ISO-NE report on market price formation highlights complexity of issue, regional improvements
Uplift costs are just 1–2% of the total energy market value in New England
On March 4, ISO New England filed its responses to Federal Energy Regulatory Commission (FERC) questions on price formation in wholesale electricity markets. The ISO report includes detailed answers to the technical, complex issues raised by FERC and highlights the significant strides made regionally to achieve pricing that accurately and transparently signals the costs of operating New England’s power system.
Sound pricing is central to the success and efficiency of competitive wholesale electricity markets because it motivates cost-effective investments—at the right times, in the right amounts, and in the right locations—for delivering the energy consumers demand and for the ancillary services that assure its reliability.
FERC’s questions spanned five related issues: the pricing of fast-start resources; unit commitments to manage multiple contingencies; look-ahead modeling; uplift allocation; and transparency.
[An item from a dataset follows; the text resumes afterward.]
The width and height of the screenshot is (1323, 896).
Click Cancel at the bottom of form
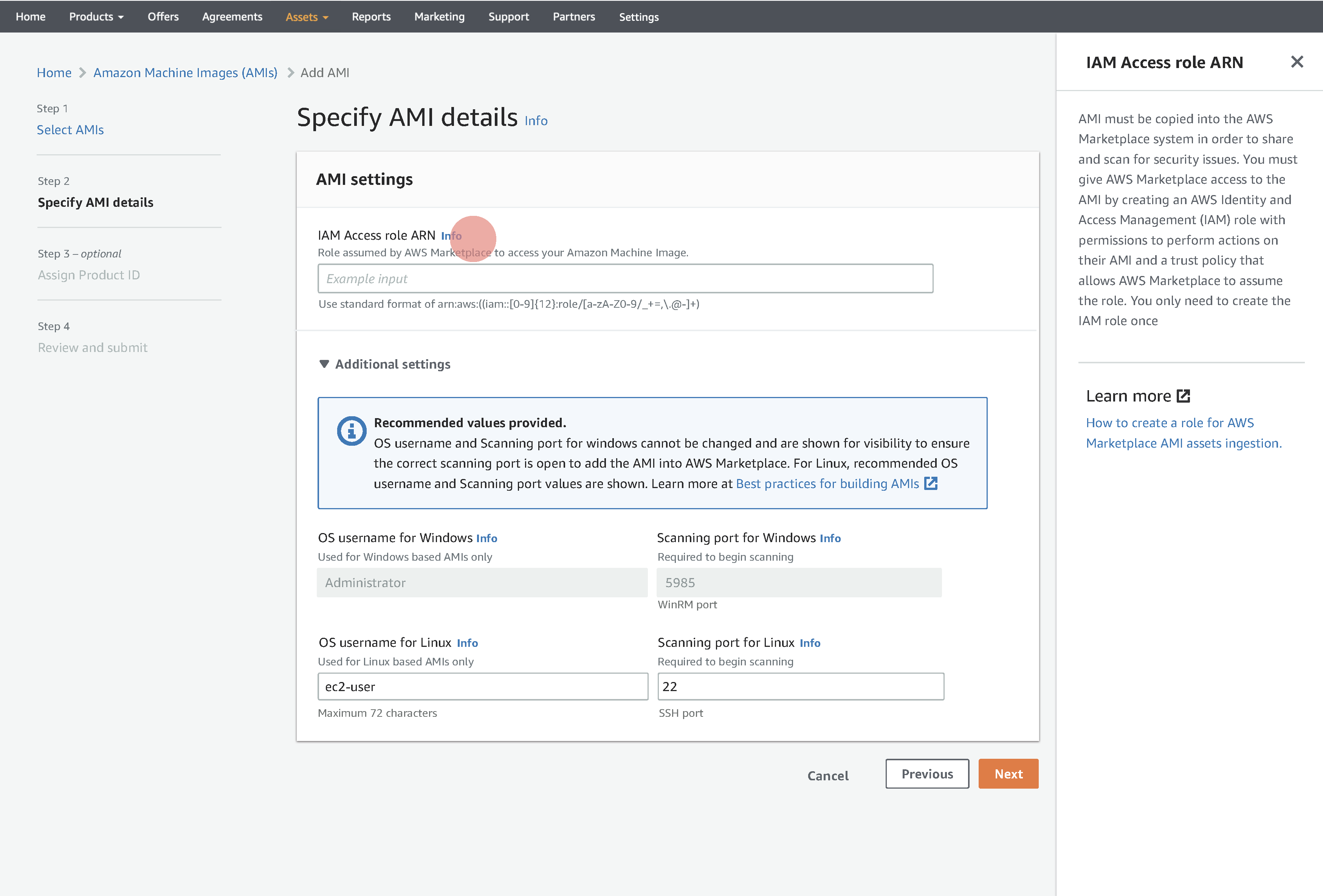(827, 775)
The Commission posed the same questions to all administrators of US wholesale electricity markets in the November 20, 2015, Order Directing Reports: Price Formation in Energy and Ancillary Services Markets Operated by Regional Transmission Organizations and Independent System Operators.
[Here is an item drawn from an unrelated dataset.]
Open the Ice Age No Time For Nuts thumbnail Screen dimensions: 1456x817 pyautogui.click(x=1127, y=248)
Recent and upcoming changes are improving price formation regionally
Several ISO market design refinements, made in collaboration with regional stakeholders, and enhanced operating tools improve price formation in New England, including:
- A new methodology for the dispatch and pricing of fast-start resources
- Enhanced modeling of constraints
- Priced locational reserve products
- The adoption of look-ahead modeling tools
The ISO’s efficient operation of the power system keeps uplift costs very low
These and other market improvements have kept uplift costs at just 1–2% of the total energy market value in New England over recent years. The small amount is indicative of a power system operated in the least-cost, most economically efficient manner—to the ultimate benefit of consumers. In New England, uplift costs are referred to as Net Commitment-Period Compensation (NCPC). NCPC is a payment to a supply resource that does not fully recover its start-up and operating costs from the energy market after following ISO dispatch instructions, which is critical for the reliable operation of the power system. (Learn about the different kinds of NCPC.)
Eliminating remaining uplift would be challenging
NCPC values vary depending on factors such as the weather, the price and availability of fuels used to generate electricity, and variations in loads, generation, and transmission mix. For example, bitterly cold polar-vortex weather in January 2014 led to increased NCPC payments for the supply of energy. At that time, oil-fired resources were setting the price of wholesale electricity, which was insufficient to cover the start-up and operating costs of gas-fired resources, due to the high price of natural gas. (Read about how natural gas infrastructure constraints can cause fuel price spikes in New England.)
The ISO report on price formation discusses the complexity of reducing NCPC further. This issue may not have a clear or practical answer, as remaining uplift is related to the amount of time a resource must continue to operate at a minimum output level before shutting down. However, the ISO supports FERC efforts to explore the issue and possible solutions.